ParadeDB introduced a PostgreSQL extension promising ElasticSearch quality results within PostgreSQL. It looks pretty impressive and is built on top of Tantivy, a Rust-based alternative to Apache’s Lucene.
As someone who has run into the limitations and bugs present in PostgreSQL’s TS_VECTOR search, this looks incredibly promising… and perhaps an extension to Django’s ORM could be in order. My team is going to test this with a multi-TB dataset to see how it performs.
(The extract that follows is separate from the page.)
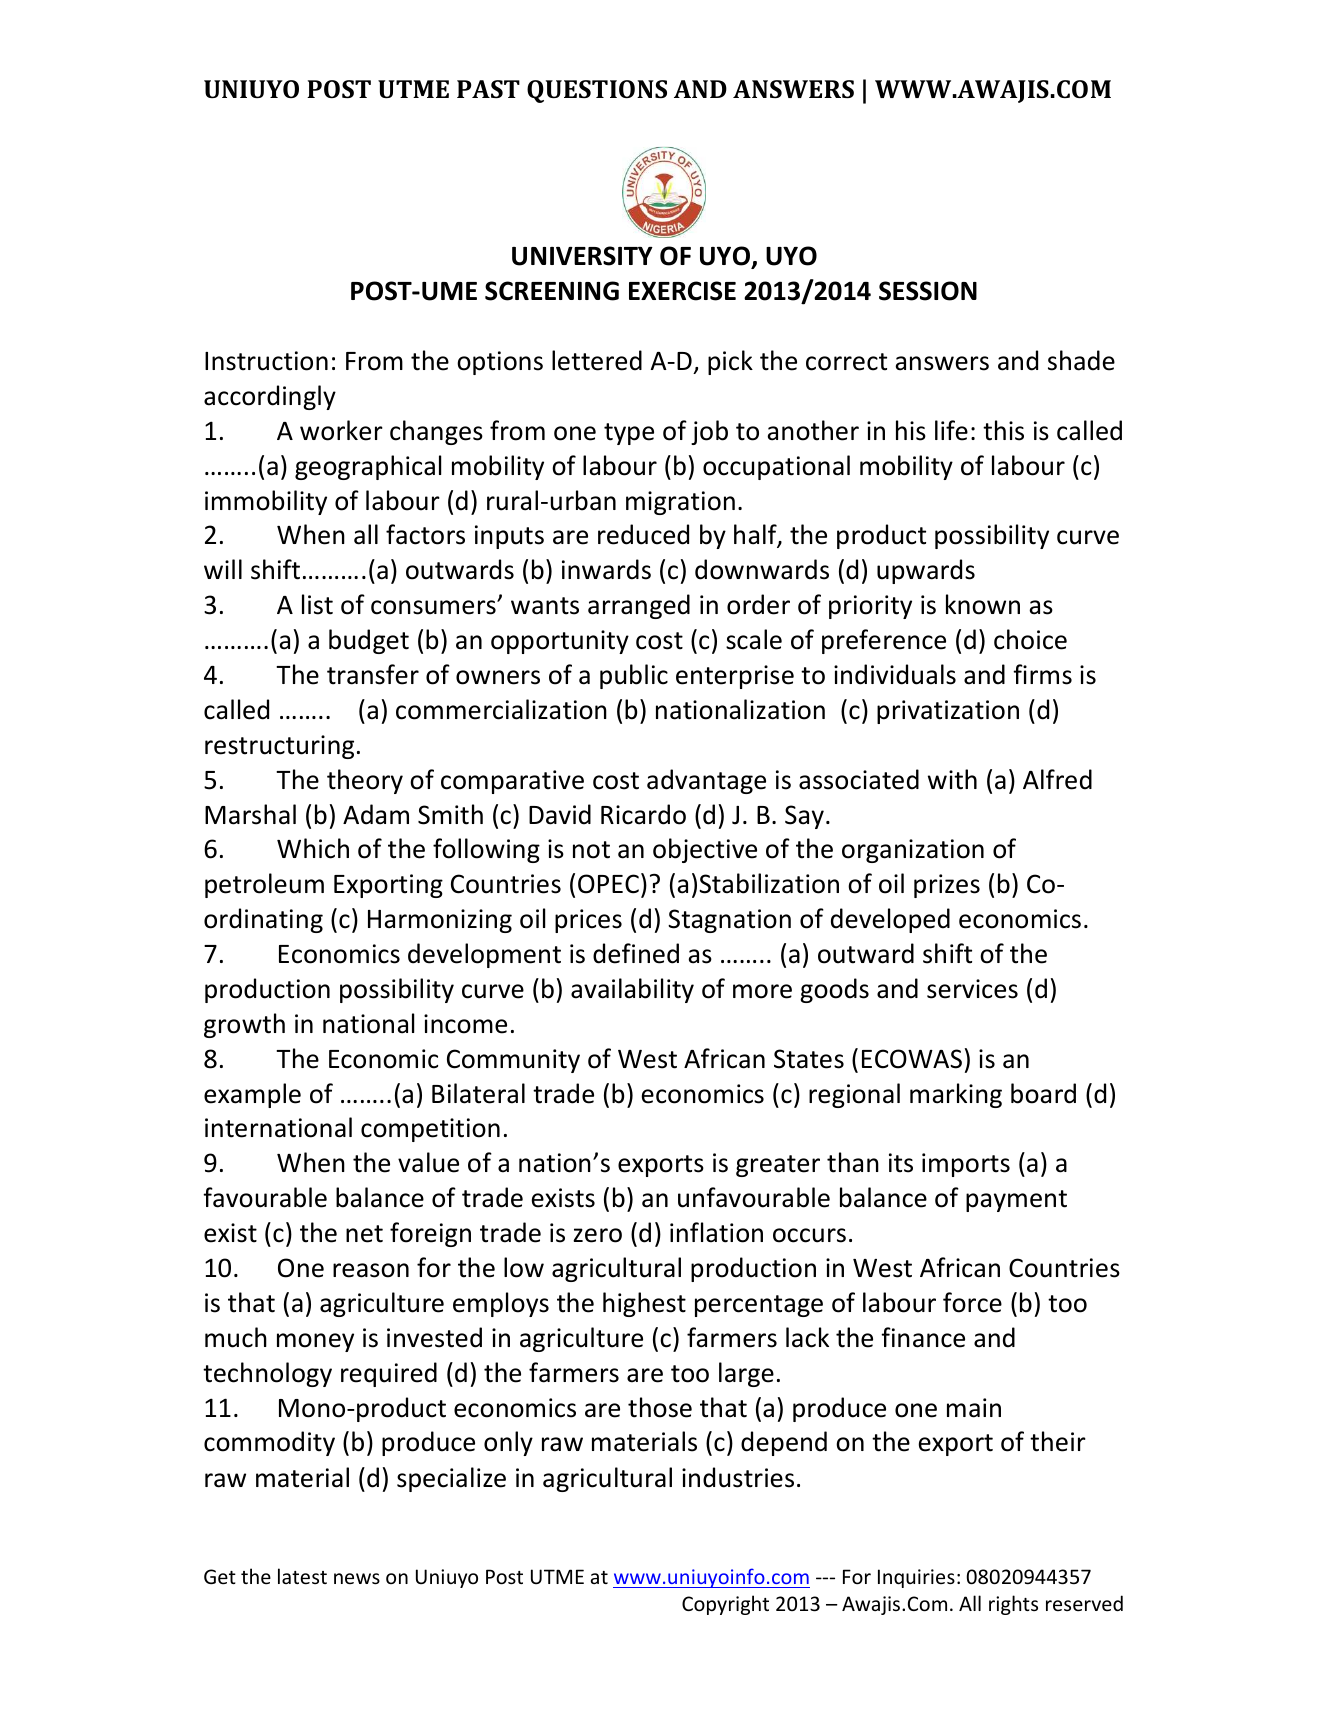 The image size is (1329, 1720). Describe the element at coordinates (317, 604) in the screenshot. I see `list` at that location.
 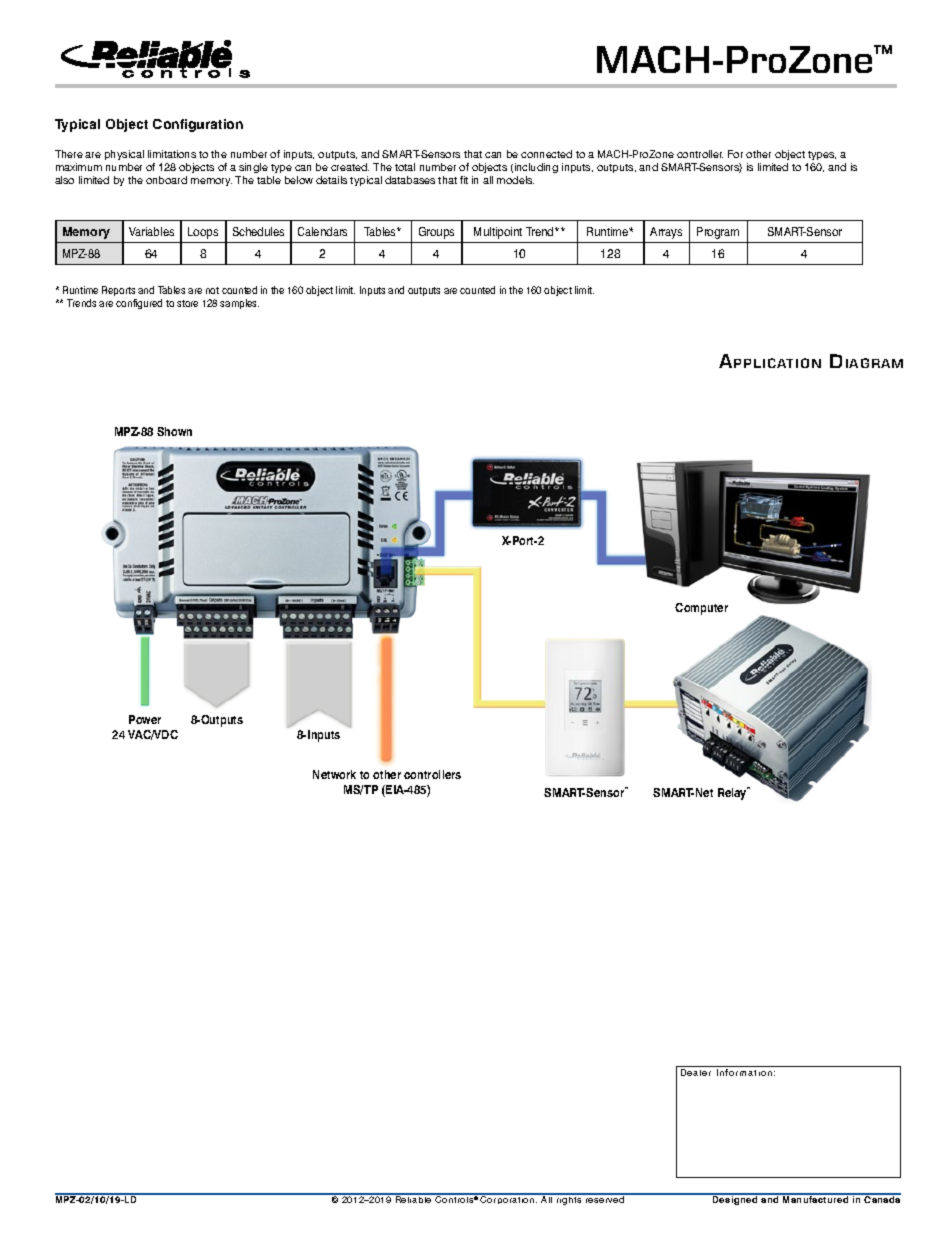 What do you see at coordinates (666, 233) in the screenshot?
I see `Arrays` at bounding box center [666, 233].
Here are some of the key takeaways:
- 100% Postgres native, with zero dependencies on an external search engine
- Built on top of Tantivy, a Rust-based alternative to the Apache Lucene search library
- Query times over 1M rows are 20x faster compared to
tsquery
andts_rank
, Postgres’ built-in full-text search and sort functions - Support for fuzzy search, aggregations, highlighting, and relevance tuning
- Relevance scoring uses BM25, the same algorithm used by ElasticSearch
- Real-time search — new data is immediately searchable without manual reindexing
Having the syntax in line with SQL looks fantastic too:
SELECT *
FROM my_table
WHERE my_table @@@ '"my query string"'
SELECT *
FROM my_table
WHERE my_table @@@ 'description:keyboard^2 OR electronics:::fuzzy_fields=description&distance=2'
Has anyone else played with this yet?